> **Extracted data**:
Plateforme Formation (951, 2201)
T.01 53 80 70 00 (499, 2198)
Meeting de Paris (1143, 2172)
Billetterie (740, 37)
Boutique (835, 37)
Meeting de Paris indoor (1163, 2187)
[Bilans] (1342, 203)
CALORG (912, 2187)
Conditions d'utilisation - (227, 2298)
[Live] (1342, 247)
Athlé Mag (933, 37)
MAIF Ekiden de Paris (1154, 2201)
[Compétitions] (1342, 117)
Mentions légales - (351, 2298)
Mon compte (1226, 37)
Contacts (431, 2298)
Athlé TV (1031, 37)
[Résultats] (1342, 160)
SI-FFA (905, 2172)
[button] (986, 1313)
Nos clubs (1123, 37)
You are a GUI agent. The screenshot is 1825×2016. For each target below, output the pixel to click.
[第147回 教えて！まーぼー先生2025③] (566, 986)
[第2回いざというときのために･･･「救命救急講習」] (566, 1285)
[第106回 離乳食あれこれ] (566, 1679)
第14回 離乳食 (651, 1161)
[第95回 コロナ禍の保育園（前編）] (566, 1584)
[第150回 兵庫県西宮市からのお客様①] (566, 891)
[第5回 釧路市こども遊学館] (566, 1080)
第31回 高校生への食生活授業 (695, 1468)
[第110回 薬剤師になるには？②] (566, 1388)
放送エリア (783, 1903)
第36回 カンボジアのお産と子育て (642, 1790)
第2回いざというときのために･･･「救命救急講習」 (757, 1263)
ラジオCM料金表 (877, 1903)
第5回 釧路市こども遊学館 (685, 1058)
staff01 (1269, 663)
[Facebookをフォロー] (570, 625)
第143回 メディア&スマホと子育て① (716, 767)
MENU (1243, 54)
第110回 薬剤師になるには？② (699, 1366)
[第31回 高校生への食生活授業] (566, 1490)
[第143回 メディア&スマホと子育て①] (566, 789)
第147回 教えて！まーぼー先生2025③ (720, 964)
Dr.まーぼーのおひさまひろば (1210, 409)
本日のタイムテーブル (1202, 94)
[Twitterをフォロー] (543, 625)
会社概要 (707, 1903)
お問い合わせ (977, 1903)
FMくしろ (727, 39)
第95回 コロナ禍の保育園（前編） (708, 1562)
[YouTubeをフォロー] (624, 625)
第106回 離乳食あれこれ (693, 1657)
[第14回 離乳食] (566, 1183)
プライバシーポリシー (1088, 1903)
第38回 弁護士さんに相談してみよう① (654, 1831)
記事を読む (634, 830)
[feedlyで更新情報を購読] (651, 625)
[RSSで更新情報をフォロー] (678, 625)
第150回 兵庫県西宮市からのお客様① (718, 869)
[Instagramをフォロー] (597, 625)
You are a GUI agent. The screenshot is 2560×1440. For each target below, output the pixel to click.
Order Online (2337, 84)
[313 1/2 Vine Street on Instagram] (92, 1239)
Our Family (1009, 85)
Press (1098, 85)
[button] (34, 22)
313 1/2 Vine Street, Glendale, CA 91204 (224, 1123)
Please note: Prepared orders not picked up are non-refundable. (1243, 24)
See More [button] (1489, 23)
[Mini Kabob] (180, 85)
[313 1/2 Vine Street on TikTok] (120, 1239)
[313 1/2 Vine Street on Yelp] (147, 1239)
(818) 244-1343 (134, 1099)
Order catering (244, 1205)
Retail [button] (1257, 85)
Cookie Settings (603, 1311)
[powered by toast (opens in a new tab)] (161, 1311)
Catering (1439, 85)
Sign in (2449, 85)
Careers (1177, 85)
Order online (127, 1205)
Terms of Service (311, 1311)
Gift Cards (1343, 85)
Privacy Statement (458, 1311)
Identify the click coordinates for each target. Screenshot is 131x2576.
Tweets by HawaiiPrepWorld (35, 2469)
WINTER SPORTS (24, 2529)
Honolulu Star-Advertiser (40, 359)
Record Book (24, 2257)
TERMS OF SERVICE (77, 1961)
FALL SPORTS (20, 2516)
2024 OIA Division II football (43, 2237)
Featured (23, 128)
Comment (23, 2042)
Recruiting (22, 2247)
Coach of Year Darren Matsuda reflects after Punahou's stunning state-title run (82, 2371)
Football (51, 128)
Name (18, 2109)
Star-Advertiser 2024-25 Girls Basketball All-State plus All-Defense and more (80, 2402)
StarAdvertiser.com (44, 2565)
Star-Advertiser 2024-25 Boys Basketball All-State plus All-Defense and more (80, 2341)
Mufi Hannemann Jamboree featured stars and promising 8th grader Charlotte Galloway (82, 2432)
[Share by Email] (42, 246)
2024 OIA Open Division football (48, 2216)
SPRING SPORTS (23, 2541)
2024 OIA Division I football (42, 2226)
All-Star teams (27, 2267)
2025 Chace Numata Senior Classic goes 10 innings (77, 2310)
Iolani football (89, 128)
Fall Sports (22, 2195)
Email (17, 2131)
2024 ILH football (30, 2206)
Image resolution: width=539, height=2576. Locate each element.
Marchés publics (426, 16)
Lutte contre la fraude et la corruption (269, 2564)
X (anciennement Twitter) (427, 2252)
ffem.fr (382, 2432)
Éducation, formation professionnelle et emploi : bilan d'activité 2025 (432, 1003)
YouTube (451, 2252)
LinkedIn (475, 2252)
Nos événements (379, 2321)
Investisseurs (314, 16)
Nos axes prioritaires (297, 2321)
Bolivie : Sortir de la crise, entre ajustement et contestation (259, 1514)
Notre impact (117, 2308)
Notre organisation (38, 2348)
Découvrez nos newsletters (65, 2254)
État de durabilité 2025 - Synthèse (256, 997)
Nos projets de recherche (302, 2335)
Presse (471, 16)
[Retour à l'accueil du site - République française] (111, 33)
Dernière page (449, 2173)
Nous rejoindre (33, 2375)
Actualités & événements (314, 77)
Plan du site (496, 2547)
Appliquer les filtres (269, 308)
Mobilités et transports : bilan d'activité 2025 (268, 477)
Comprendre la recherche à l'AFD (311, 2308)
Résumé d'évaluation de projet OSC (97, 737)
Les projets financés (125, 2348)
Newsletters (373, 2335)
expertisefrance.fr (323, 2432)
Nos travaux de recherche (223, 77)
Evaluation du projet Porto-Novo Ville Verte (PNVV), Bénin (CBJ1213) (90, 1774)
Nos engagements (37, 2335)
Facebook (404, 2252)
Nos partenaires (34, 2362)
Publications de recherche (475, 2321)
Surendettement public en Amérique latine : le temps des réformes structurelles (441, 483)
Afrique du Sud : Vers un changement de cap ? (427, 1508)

> **Assigned task**: Exactly the lines above from the one with "Comprendre la recherche à l'AFD (311, 2308)" to the one with "Nos travaux de recherche (223, 77)", both included, are to be quoted; leave the rest out.

> **Solution below**:
Comprendre la recherche à l'AFD (311, 2308)
Résumé d'évaluation de projet OSC (97, 737)
Les projets financés (125, 2348)
Newsletters (373, 2335)
expertisefrance.fr (323, 2432)
Nos travaux de recherche (223, 77)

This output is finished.